The fate of the crew members is as follows :-
P/O William Robinson Oldfield – Pilot – 103 Sqn - POW - Camp 10C/L3 - POW no 3760
Sgt Gregory Percival Williams RAAF - 23 – 103 Sqn - Son of Thomas James Williams and Daisy Williams, of Dee Why, New South Wales, Australia – Flushing Vlissingen Northern Cemetery, Netherlands
Sgt Arthur Harry Figg RCAF – Air Observer - 21 – 103 Sqn - Son of Ernest A. and Ethel Figg, of Victoria, British Columbia, Canada - Flushing Vlissingen Northern Cemetery, Netherlands
Sgt Hugh Alphonsus Kelly RAFVR – Wireless Operator / Air Gunner - 30 – 103 Sqn - Son of Patrick and Mary Kelly, of Ballymena, Co. Antrim, Northern Ireland - Flushing Vlissingen Northern Cemetery, Netherlands
Sgt John Grassom RAFVR – Wireless Operator / Air Gunner - 24 – 103 Sqn - Son of John and Elizabeth Grassom, of Grangemouth, Stirlingshire - Flushing Vlissingen Northern Cemetery, Netherlands. See foot of page.
Sgt Harry Dunn RAFVR – Air Gunner – 103 Sqn - POW - Camp 9C/L6/L1 - POW no 39395..

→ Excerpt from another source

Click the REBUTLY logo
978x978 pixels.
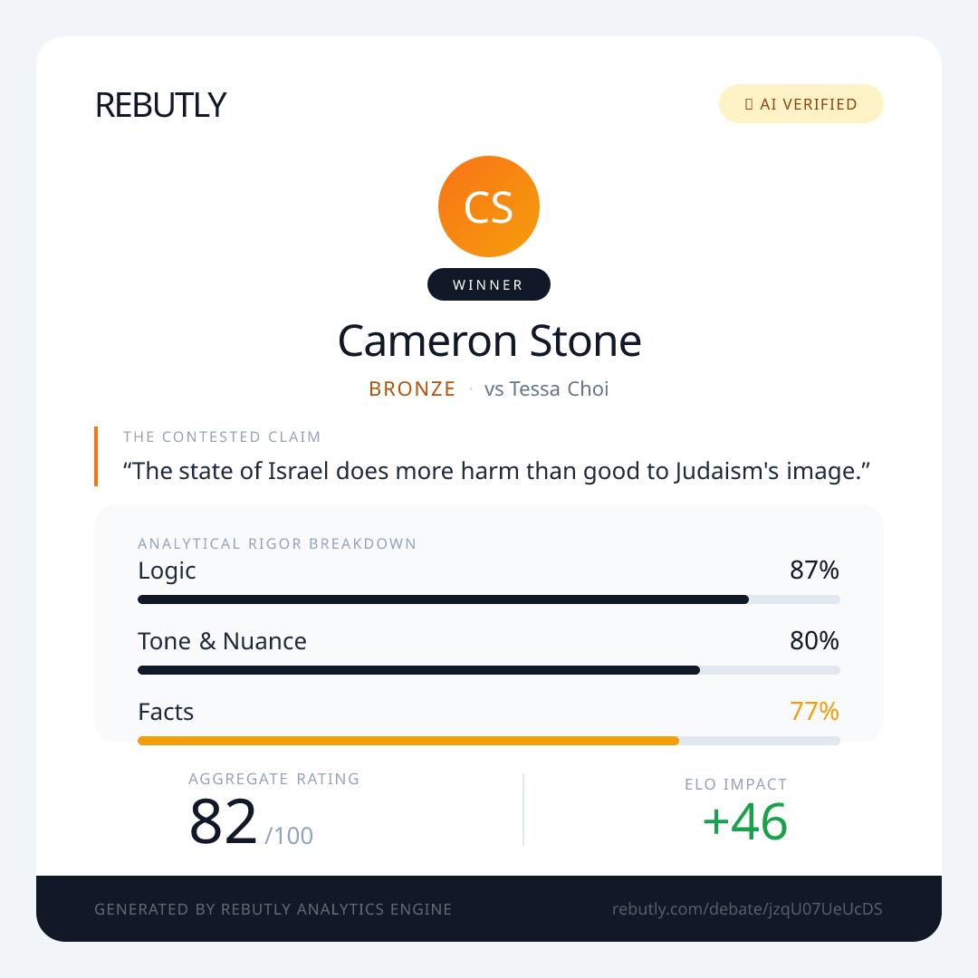(x=160, y=105)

P/O Oldfield and Sgt Dunn were taken POW and survived the war.
103 Squadron detailed 8 aircraft for this attack on the German city of Mannheim. Cloud was encountered outbound with 10/10ths cumulus in thunderstorms off the Dutch coast. Over the target visibility was good through the cloud gaps. Bombing was thought to be satisfactory. Two aircraft returned early and one failed to return, that of P/O Oldfield and crew. On return one aircraft hit high tension cables and burnt out with no serious injuries to the crew concerned.
For this attack on Mannheim Bomber Command detailed 94 Wellingtons two of which were lost. The weather was bad and Mannheim reports confirm that bombing results were poor with only scattered damage.

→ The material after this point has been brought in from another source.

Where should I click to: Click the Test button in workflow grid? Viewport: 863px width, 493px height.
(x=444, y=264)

This machine completed 2 operations being lost on its 3rd.
14-Aug-41 – Hanover – Wellington – R1213 – Sgt RK Kitney – Did not take off
19-Aug-41 - Le Havre – Wellington – R1213 – P/O TG Westlake
27-Aug-41 – Mannheim – Wellington – R1213 – P/O TG Westlake
29-Aug-41 – Mannheim – Wellington – R1213 – P/O WR Oldfield – FTR - Struck by lightening. Crashed near Vlissingen, Holland
Sgt John Grassom.
John Grassom was born on the 5th of April 1917. His parents were John and Elizabeth Grassom of Lumley Street Grangemouth. His mother was a dressmaker and his father was a Billiard Saloon Manager. John also had two sisters, Rita and Bessie. Pre war John was a tailoring salesman at a business in the town.
At the outbreak of war John wanted to enlist in the RAF and reported to No 3 Recruit Receiving Centre at RAF Padgate near Warrington in Lancashire on 12th of December 1939. He was passed medically fit for aircrew duties and accepted for training as a wireless operator.
His service postings are as follows -
12th Dec 1939 - No 1 Wing/No 3 Recruit Centre - RAF Padgate.
19th Jan 1940 - No 9 Bombing and Gunnery School - RAF Penrhos.
5th Apr 1940 - No 3 Wing/No 2 Electrical and Wireless School - RAF Yatesbury
7th Sep 1940 - No 7 Bombing and Gunnery School - RAF Stormy Down.
5th Oct 1940 - No 15 Operational Training Unit - RAF Harwell.
24th Dec 1940 - Admitted to Doncaster Infirmary - Reason unknown.
14th Jan 1941 - Discharged Doncaster Infirmary.
14th Jan 1941 - No 15 Operational Training Unit - RAF Harwell.
11th May 1941 - No 103 Squadron - RAF Newton/RAF Elsham Wolds.